La Sicilia prima in Italia per numero di Neet.

La Sicilia si aggiudica un altro primato. 4 persone su 10 sono Not in education, employment or training (NEET). Ed è il tasso più alto in Italia. In questa categoria rientrano tutti coloro che non studiano, non lavorano o non seguono nessuno percorso di formazione.

I dati, secondo la ricerca di Unicef Italia (“Il silenzio dei neet. Giovani in bilico tra rinuncia e desiderio”), sono drammatici. Numeri che confermano, una volta di più, la situazione di depressione che sta vivendo la Sicilia negli ultimi anni. Infatti, Se Nord e Centro Italia insieme raggiungono il 35%, il Sud arriva al  34% mentre la Sicilia, da sola, raggiunge il 38,6%.

Qualcuno dirà «i soliti fannulloni», ma le colpe non sono da ricercare nella poca volontà dei giovani e meno giovani siciliani. I dati ci dicono, infatti, che il 49% dei neet è diplomato e l’11% è laureato. Per non parlare delle percentuali di giovani siciliani che studiano e lavorano al Nord e che ovviamente non rientrano nelle statistiche.

Essere neet, ovvero non studiare o non lavorare, né seguire percorsi di formazione, è – come afferma il presidente dell’Unicef Italia – una condizione di disagio ed esclusione sociale.
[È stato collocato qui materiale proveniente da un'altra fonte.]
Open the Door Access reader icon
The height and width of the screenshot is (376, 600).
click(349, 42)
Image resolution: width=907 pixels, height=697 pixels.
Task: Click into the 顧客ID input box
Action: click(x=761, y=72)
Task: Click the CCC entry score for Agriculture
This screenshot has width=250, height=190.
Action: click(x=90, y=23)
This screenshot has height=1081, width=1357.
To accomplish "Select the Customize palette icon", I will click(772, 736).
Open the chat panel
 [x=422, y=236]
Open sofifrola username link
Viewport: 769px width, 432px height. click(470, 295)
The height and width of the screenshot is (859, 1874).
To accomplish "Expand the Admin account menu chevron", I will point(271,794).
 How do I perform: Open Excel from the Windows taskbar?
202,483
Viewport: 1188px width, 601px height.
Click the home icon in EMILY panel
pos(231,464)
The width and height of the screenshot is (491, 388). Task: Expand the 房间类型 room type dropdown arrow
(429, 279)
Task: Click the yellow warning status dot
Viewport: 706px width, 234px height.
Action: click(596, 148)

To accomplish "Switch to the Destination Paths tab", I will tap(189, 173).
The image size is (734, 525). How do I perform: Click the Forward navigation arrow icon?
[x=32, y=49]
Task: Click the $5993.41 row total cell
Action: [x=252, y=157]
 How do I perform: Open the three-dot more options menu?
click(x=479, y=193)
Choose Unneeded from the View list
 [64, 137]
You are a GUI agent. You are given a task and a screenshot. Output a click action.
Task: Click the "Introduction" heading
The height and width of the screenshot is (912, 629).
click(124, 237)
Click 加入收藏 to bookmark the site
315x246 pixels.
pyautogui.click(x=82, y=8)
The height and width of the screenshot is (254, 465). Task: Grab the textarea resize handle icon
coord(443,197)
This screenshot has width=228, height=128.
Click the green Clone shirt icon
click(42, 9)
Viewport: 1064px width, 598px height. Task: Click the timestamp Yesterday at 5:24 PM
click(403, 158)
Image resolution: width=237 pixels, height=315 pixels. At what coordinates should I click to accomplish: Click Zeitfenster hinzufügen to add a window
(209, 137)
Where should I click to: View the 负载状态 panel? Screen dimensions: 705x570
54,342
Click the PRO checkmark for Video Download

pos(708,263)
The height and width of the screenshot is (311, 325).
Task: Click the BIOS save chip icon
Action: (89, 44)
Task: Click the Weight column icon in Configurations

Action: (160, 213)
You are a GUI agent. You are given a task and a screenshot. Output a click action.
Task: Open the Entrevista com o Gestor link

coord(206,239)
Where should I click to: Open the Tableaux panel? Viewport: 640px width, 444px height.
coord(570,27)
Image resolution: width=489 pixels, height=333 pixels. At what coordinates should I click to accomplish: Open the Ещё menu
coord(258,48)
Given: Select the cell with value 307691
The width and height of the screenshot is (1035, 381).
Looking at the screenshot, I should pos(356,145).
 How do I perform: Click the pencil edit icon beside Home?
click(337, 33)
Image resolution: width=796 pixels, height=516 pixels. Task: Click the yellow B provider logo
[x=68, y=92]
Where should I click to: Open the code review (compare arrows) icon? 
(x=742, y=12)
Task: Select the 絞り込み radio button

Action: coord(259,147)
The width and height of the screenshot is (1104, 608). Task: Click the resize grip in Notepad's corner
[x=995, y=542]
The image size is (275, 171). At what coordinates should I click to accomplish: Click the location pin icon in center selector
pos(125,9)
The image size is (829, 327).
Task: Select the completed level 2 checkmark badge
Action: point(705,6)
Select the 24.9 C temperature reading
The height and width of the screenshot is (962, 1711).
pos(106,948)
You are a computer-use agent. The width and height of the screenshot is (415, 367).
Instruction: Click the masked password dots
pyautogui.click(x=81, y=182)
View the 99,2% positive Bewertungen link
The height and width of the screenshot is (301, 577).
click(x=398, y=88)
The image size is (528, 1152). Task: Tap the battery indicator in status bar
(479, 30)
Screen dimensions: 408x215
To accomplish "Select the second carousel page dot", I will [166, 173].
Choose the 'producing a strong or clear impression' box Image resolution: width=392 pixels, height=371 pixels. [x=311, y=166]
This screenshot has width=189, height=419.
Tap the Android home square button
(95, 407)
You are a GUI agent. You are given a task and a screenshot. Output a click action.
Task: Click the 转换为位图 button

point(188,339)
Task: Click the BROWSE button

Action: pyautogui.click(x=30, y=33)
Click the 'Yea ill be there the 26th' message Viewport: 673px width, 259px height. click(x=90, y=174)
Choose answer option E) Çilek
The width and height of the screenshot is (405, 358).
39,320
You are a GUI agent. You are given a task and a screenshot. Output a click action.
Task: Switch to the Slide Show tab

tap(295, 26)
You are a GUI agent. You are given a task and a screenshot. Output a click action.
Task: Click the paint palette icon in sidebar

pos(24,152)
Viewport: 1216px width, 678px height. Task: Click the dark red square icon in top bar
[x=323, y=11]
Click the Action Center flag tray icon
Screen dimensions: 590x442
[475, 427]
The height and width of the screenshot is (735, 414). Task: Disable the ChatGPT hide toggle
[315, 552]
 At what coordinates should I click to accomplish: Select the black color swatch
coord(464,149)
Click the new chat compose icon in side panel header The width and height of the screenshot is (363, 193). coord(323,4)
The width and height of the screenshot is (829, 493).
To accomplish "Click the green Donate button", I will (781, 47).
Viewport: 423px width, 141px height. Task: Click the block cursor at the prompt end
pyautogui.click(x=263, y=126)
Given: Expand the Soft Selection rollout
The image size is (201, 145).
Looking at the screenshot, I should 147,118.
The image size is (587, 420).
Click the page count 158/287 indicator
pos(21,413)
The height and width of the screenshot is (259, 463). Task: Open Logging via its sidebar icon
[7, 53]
In Sicilia, la disoccupazione giovanile è al 53% ed è la più alta in Europa. In sostanza per evitare di rientrare tra i neet , a conclusione del percorso di formazione, l’unica possibilità è andare via. E infatti negli ultimi 15 anni 500mila siciliani hanno scelto di vivere altrove. Non è più accettabile che l’unica soluzione sia nell’andarsene dalla propria terra. Oggi più che mai diventano necessarie politiche di contrasto a questa situazione. Politiche che mettano i siciliani nelle condizioni di restare e lavorare in Sicilia.